(AUFGABE 1):
Übersetze aus dem Text über den Hackathon auf der Nutzfahrzeugmesse den Satz „Eine Uhr zählt unerbittlich die Stunden herunter.“ ins Englische.
(AUFGABE 2):
Wiederhole bitte die Datensätze wortgetreu, beginnend mit ihrer ersten Zeile und endend mit der Zeile, die „The width and“ enthält, beide eingeschlossen.

(VORLIEGENDER TEXT):
▽

Zwischen Lastwagen und Bussen starren Informatikstudenten auf ihre Laptops. In einer Halle der Hannover-Messe schreiben sie Codes, entwerfen Konzepte, werkeln an Präsentationen. Eine Uhr zählt unerbittlich die Stunden herunter. Insgesamt neun Programmiererteams lieferten sich vor einigen Wochen auf der IAA-Nutzfahrzeugmesse einen Wettkampf um die besten digitalen Ideen zum Thema Transport und Logistik – auf Einladung von Daimler. Bei solchen Hackathons, ein Mischwort aus Hacking und Marathon, entwickeln sie neue Software.

△

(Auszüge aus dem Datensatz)
▽

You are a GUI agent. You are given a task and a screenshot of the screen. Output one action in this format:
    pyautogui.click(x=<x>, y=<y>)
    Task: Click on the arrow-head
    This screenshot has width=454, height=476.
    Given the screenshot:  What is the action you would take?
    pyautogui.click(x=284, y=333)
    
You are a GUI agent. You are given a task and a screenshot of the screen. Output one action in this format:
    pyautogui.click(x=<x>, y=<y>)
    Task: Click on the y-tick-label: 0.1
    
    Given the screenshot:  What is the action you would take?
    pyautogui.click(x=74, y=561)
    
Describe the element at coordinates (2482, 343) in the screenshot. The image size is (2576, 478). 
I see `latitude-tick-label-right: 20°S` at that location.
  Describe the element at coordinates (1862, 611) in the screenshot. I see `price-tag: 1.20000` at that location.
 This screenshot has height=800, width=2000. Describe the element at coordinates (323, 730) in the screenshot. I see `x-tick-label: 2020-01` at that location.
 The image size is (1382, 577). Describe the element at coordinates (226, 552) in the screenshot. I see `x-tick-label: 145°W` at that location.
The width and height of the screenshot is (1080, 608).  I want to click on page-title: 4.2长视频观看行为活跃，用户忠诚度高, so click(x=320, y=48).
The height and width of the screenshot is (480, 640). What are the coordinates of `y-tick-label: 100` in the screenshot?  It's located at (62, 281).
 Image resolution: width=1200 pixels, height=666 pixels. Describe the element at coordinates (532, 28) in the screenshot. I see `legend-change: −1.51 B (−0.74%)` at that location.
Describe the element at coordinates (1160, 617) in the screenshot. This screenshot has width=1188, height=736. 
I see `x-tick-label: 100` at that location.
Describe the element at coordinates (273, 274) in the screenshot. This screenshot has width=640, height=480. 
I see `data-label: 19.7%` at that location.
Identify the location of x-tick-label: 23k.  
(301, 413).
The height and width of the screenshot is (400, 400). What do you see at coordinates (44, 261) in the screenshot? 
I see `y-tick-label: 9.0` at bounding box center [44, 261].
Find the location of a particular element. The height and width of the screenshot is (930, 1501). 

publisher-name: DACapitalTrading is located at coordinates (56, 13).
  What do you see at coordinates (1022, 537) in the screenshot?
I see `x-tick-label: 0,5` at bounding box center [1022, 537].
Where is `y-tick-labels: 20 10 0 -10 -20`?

△

(ANTWORT 1):
A clock relentlessly counts down the hours.

(ANTWORT 2):
You are a GUI agent. You are given a task and a screenshot of the screen. Output one action in this format:
    pyautogui.click(x=<x>, y=<y>)
    Task: Click on the arrow-head
    This screenshot has width=454, height=476.
    Given the screenshot:  What is the action you would take?
    pyautogui.click(x=284, y=333)
    
You are a GUI agent. You are given a task and a screenshot of the screen. Output one action in this format:
    pyautogui.click(x=<x>, y=<y>)
    Task: Click on the y-tick-label: 0.1
    
    Given the screenshot:  What is the action you would take?
    pyautogui.click(x=74, y=561)
    
Describe the element at coordinates (2482, 343) in the screenshot. The image size is (2576, 478). 
I see `latitude-tick-label-right: 20°S` at that location.
  Describe the element at coordinates (1862, 611) in the screenshot. I see `price-tag: 1.20000` at that location.
 This screenshot has height=800, width=2000. Describe the element at coordinates (323, 730) in the screenshot. I see `x-tick-label: 2020-01` at that location.
 The image size is (1382, 577). Describe the element at coordinates (226, 552) in the screenshot. I see `x-tick-label: 145°W` at that location.
The width and height of the screenshot is (1080, 608).  I want to click on page-title: 4.2长视频观看行为活跃，用户忠诚度高, so click(x=320, y=48).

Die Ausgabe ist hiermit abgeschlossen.